NSA, CISA issue guidance on Protective DNS services

Cyber Security News

The National Security Agency (NSA) and Cybersecurity and Infrastructure Agency (CISA) launched a joint facts sheet Thursday that provides advice on the positive aspects of using a Protective Domain Title Technique (PDNS).

A PDNS support works by using existing DNS protocols and architecture to examine DNS queries and mitigate threats. It leverages various open up source, professional, and governmental threat feeds to categorize area info and block queries to identified malicious domains.

In accordance to NSA and CISA, the company delivers defenses in various details of the network exploitation lifecycle, addressing phishing, malware distribution, command and handle, domain technology algorithms, and written content filtering. A PDNS can log and help save suspicious queries and supply a blocked response, delaying or stopping destructive steps – these as ransomware locking sufferer information – while allowing businesses examine employing individuals logged DNS queries.

The info sheet provides a checklist of providers, but NSA and CISA were crystal clear that the federal agencies do not endorse one particular company about a further. The 6 companies stated are: Akamai, BlueCat, Cisco, EfficientIP, Neustar, and Nominet.

NSA and CISA based mostly its recommendations on the lessons discovered from an NSA PDNS pilot, where by NSA partnered with the Department of Protection Cyber Criminal offense Centre to give PDNS-as-a-service to many customers of the defense industrial base. More than a six-thirty day period period of time, the PDNS service examined far more than 4 billion DNS queries to and from the participating networks, blocking tens of millions of connections to determined malicious domains.

Scientists say security execs should consider of PDNS alternatives as a “DNS firewall” that signifies a rational way to actively leverage danger intelligence linked to registered domains, claimed Oliver Tavakoli, chief technology officer at Vectra.

“Like other preventive methods, they are beneficial in shielding companies from identified bads, but in the end tumble shorter in blocking the early phases of a new attack or much more advanced assaults,” Tavakoli stated. “So it tends to make sense to implement PDNS to lower attack floor, even so, it really should not be believed of as a preventive silver bullet that obviates the require to detect attackers who know how to bypass these protections.”

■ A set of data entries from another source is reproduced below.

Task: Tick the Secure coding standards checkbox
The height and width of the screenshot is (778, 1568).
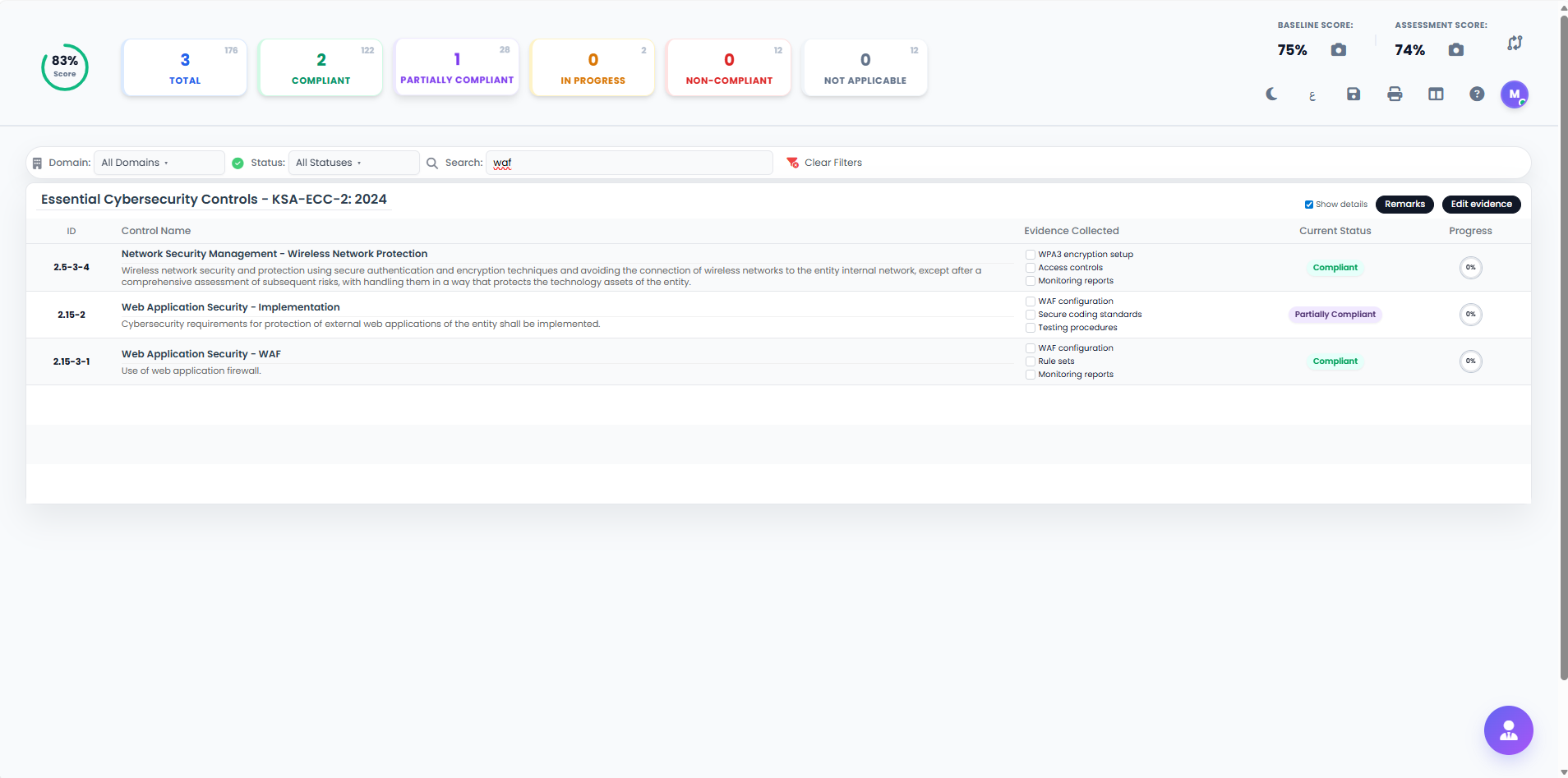Action: [1031, 315]
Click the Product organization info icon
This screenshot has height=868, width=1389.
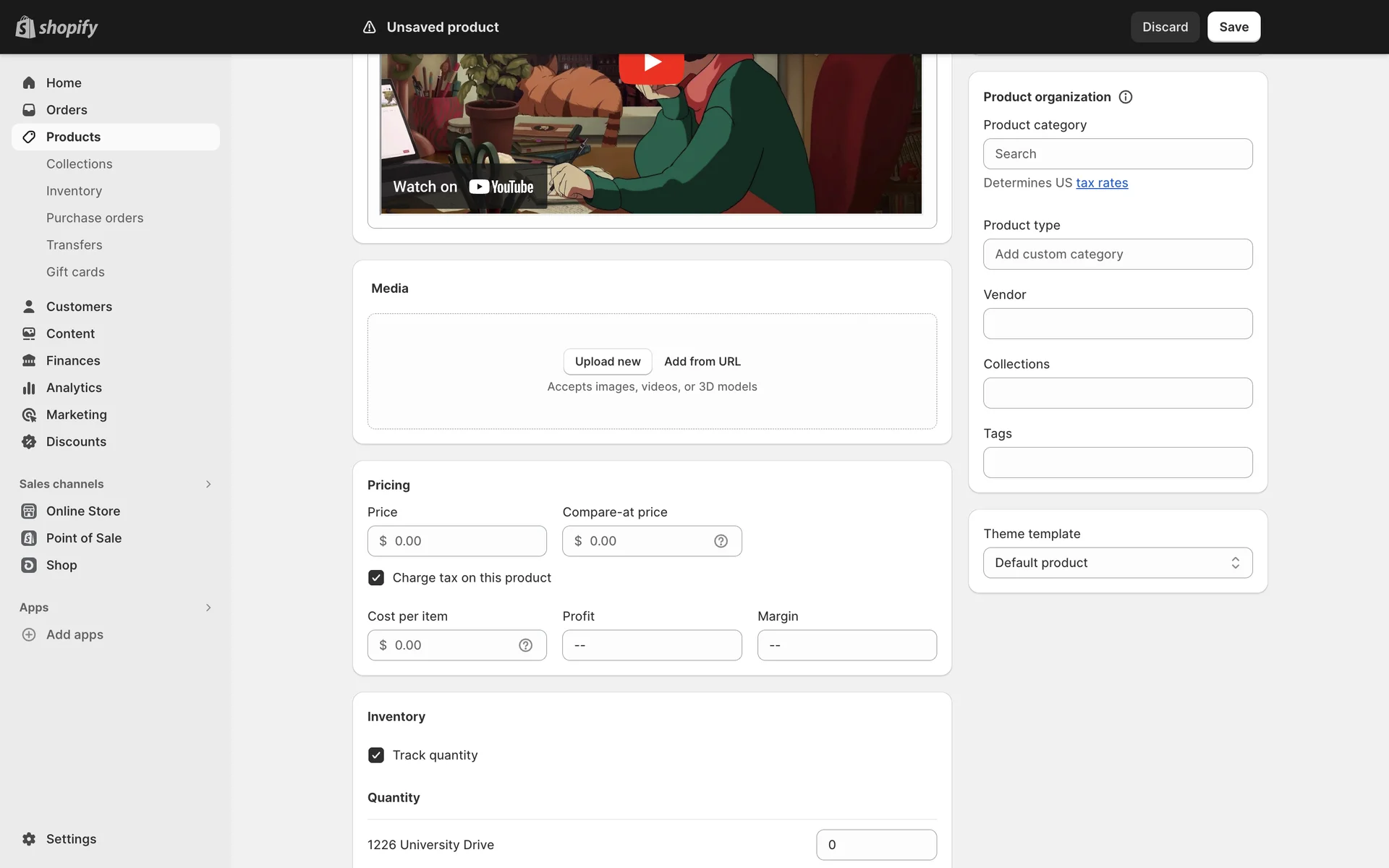(x=1126, y=97)
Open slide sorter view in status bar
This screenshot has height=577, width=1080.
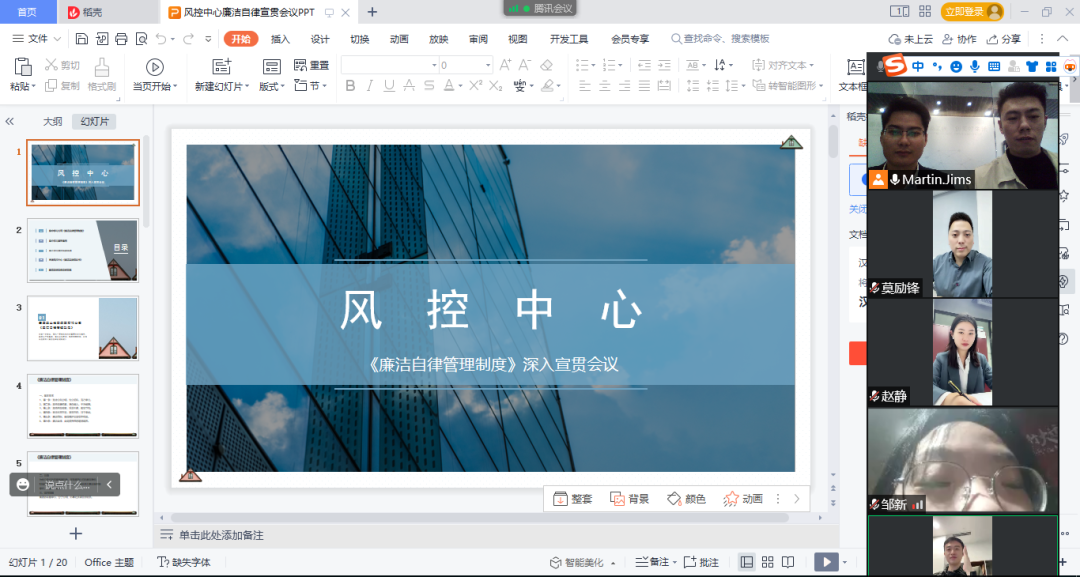(x=767, y=562)
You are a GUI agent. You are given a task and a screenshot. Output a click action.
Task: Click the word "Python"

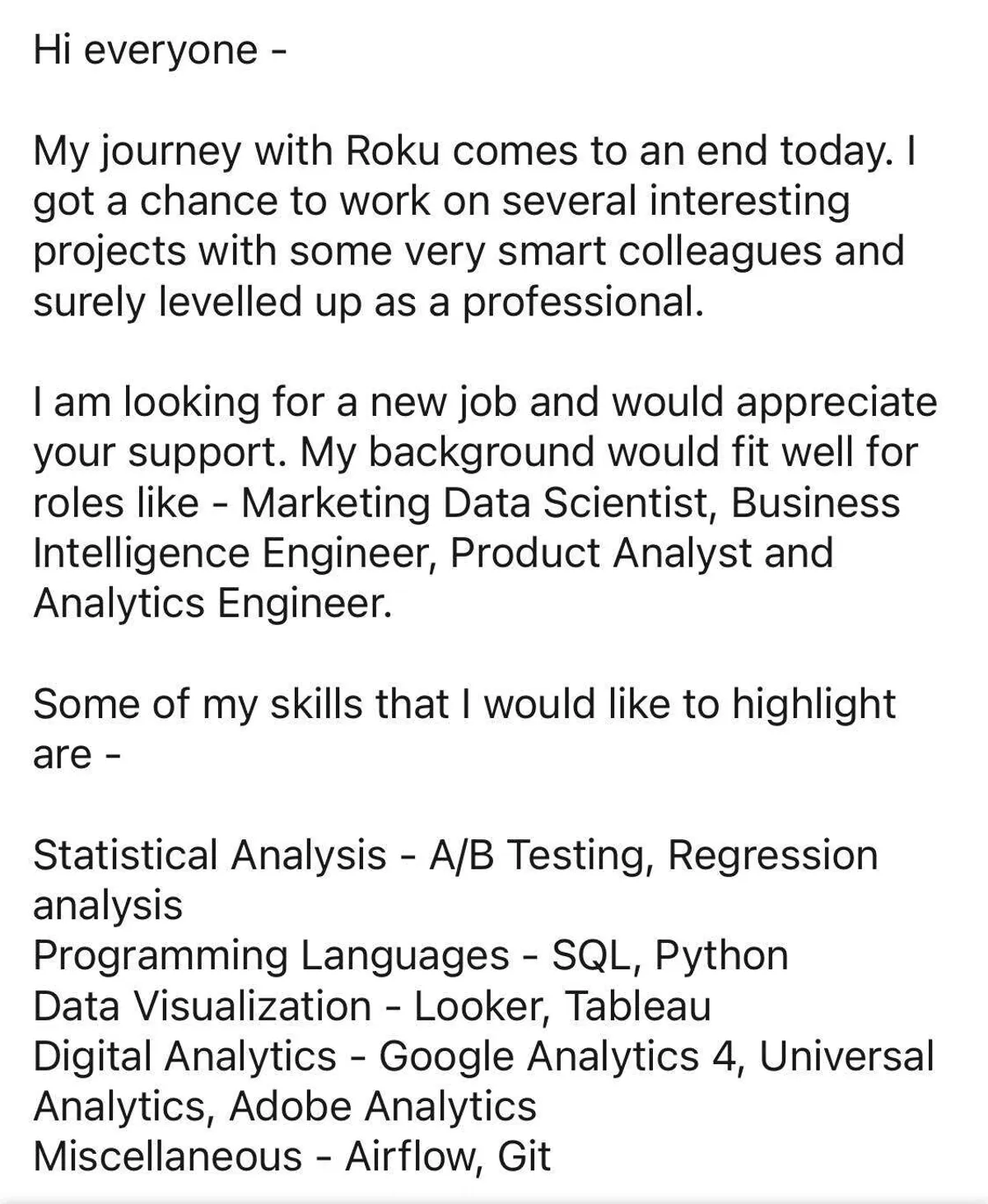721,955
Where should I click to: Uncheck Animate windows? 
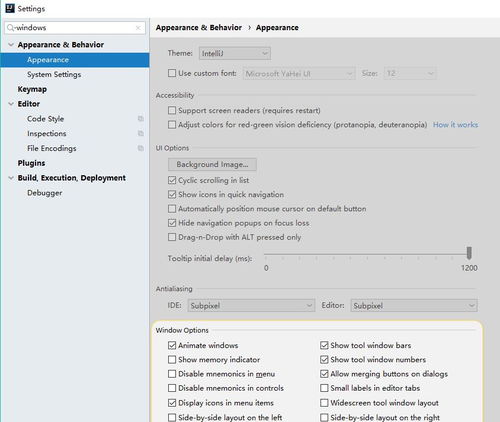[172, 345]
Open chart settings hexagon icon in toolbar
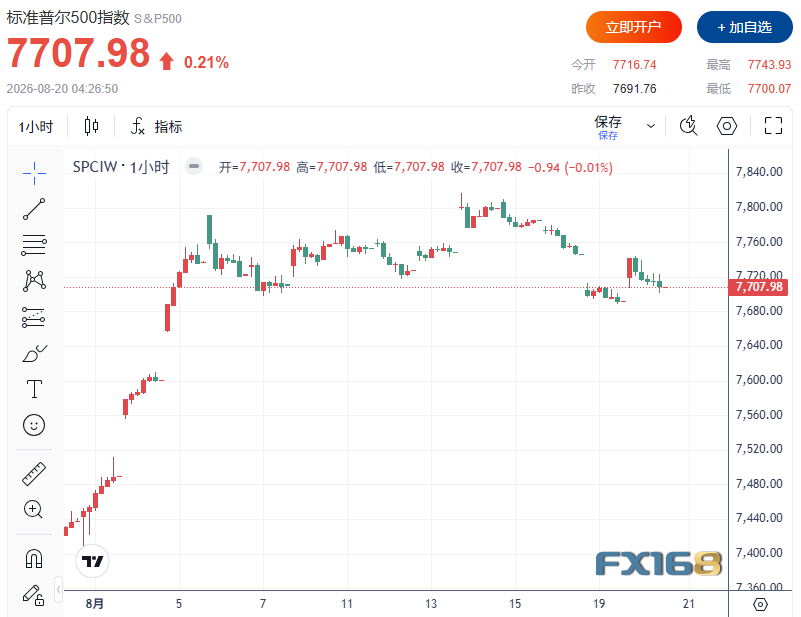The height and width of the screenshot is (617, 801). 726,126
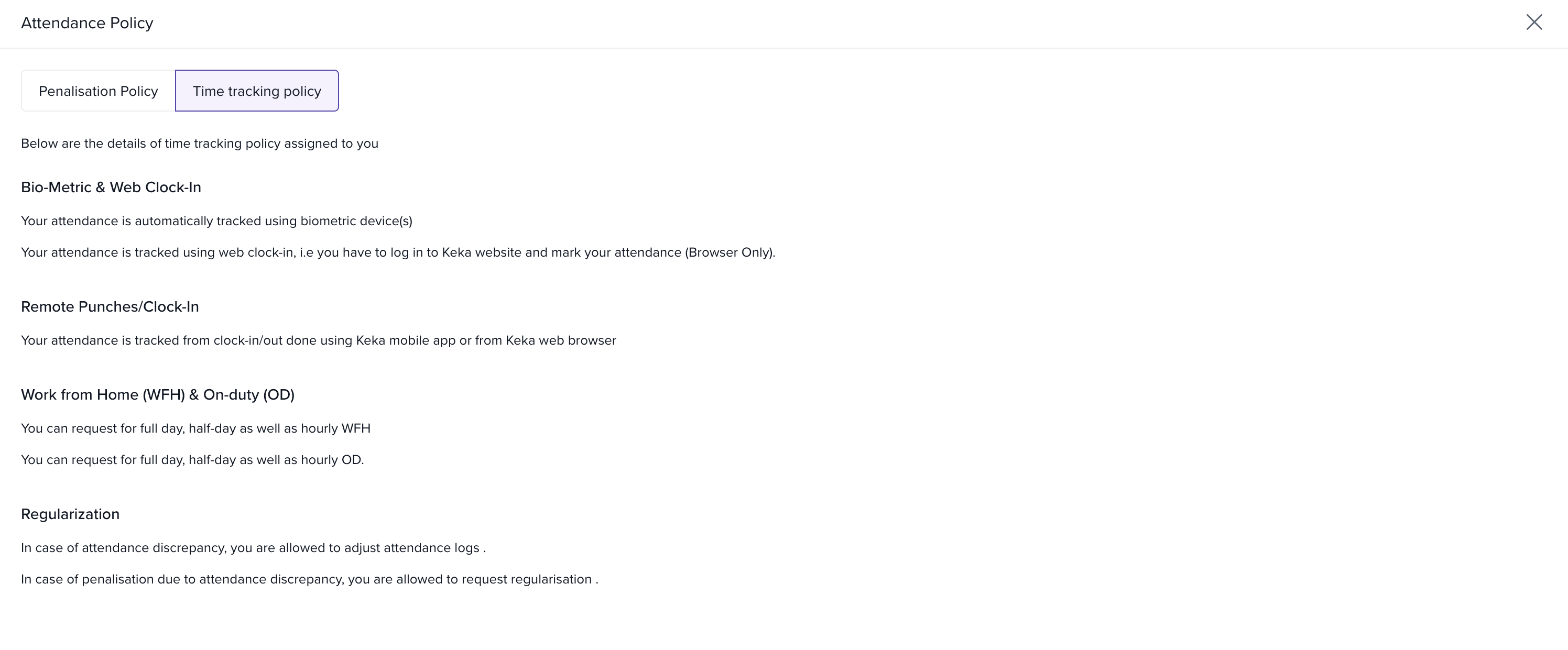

Ray Kelly, principal security engineer at WhiteHat Security, added that DNS exploitations are continue to unbelievably rampant and call for some focus simply because they are these kinds of an powerful strategy used by destructive actors.

“The functionality to reroute email, consumer web browsers, as nicely as distribute malware at scale are probable when a DNS tackle has been compromised,” Kelly explained. “Any methods to mitigate attack vectors this kind of as DNS spoofing and DNS cache poisoning will go a extensive way to enable keep consumers and companies risk-free from this sort of threats.”